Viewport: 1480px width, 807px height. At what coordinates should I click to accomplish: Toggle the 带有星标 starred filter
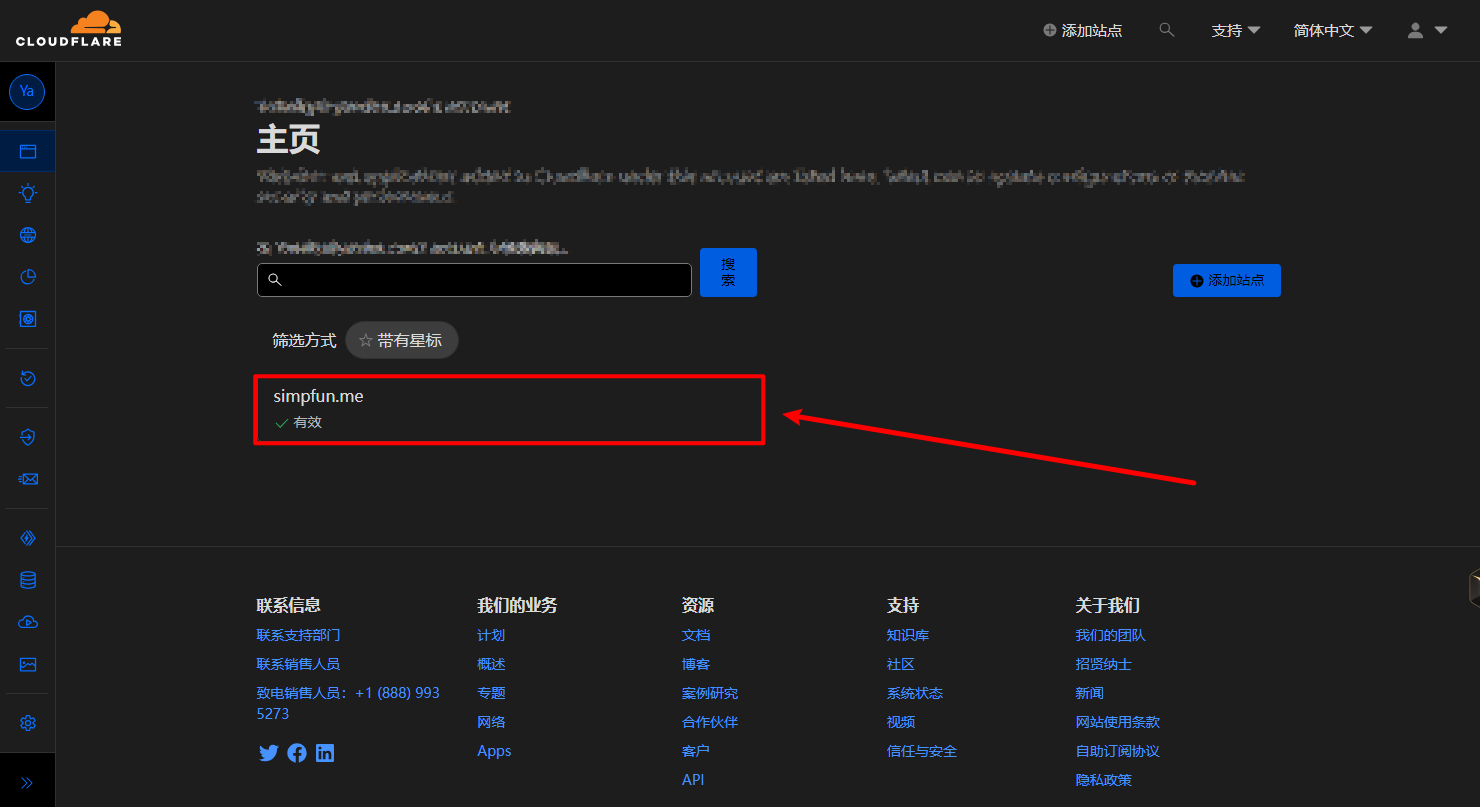[401, 340]
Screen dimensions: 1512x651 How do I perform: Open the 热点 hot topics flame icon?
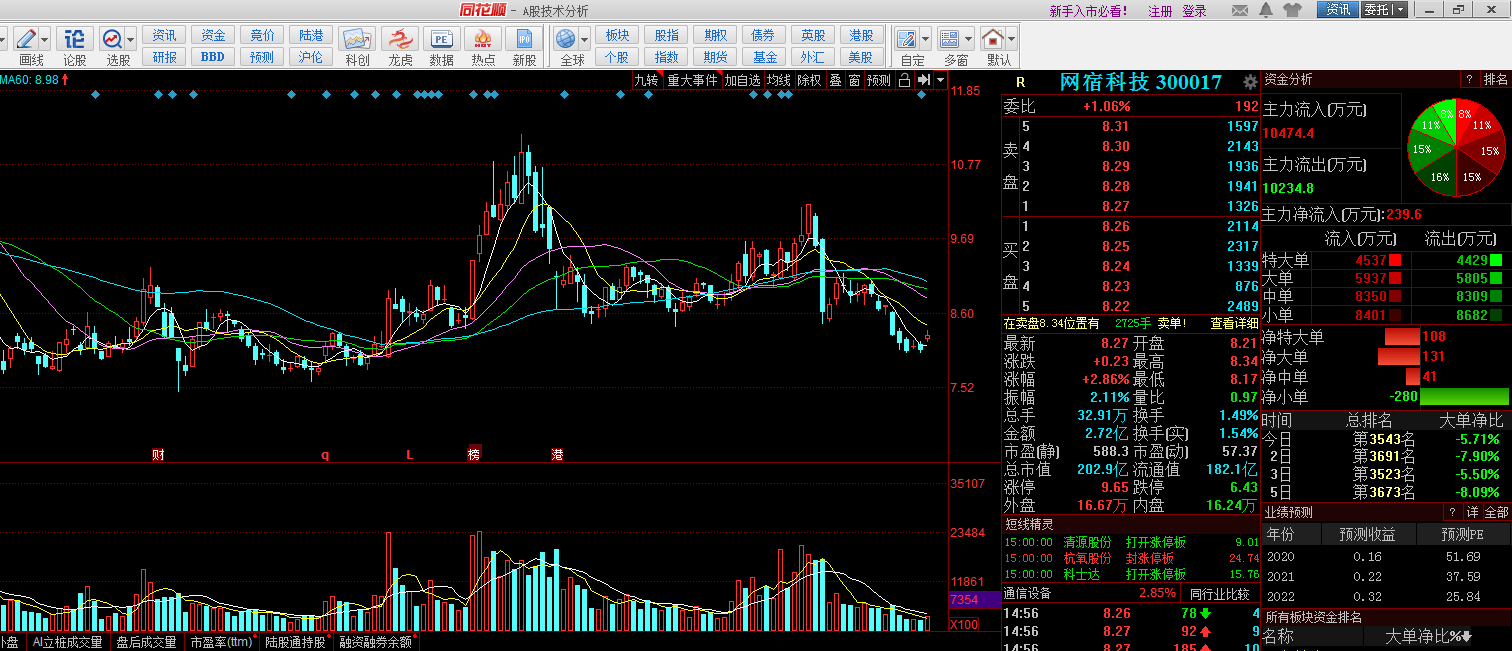coord(483,46)
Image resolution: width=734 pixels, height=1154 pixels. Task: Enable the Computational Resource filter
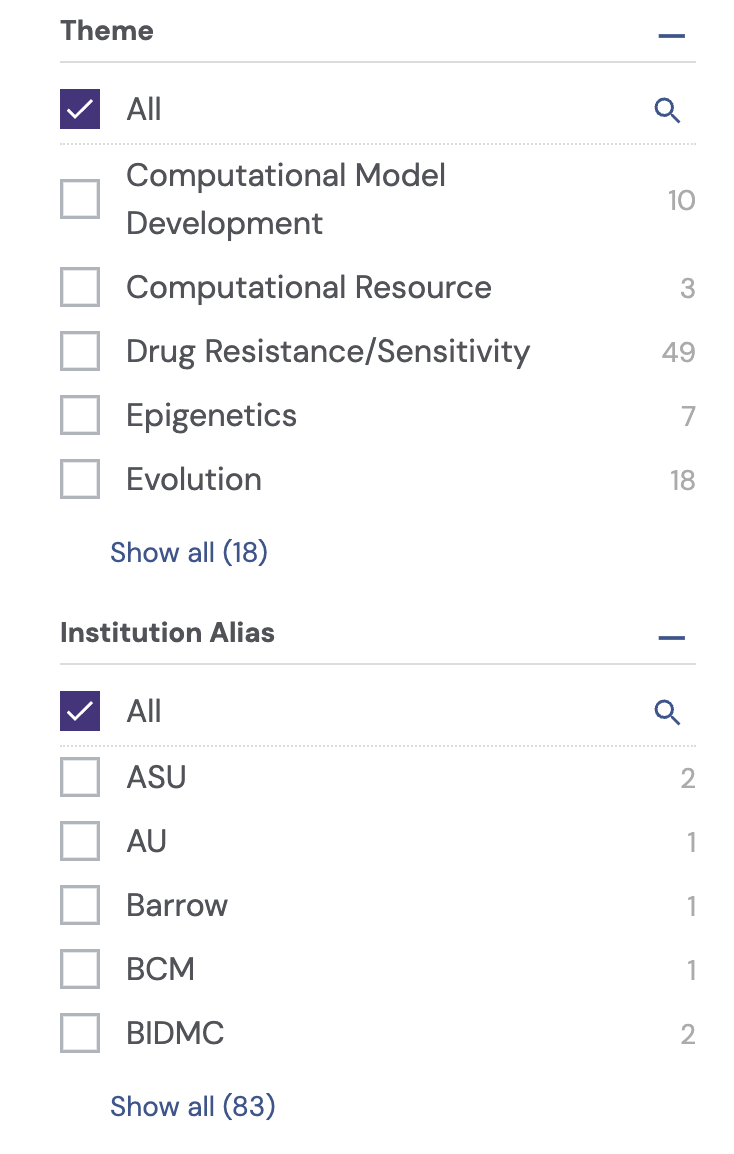80,288
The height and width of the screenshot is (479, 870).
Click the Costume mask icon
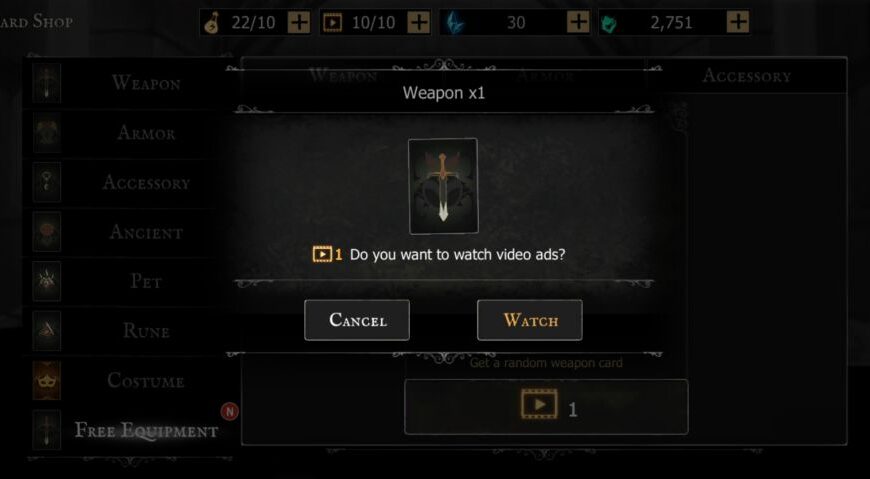pyautogui.click(x=47, y=380)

=-=-=-=-=

● **What you have to do**
Everything from the line with "The height and" through the final line of the records above should be written out exactly, minus the pictures.

● **Solution to the problem**
The height and width of the screenshot is (479, 870).
Click the Costume mask icon
pyautogui.click(x=47, y=380)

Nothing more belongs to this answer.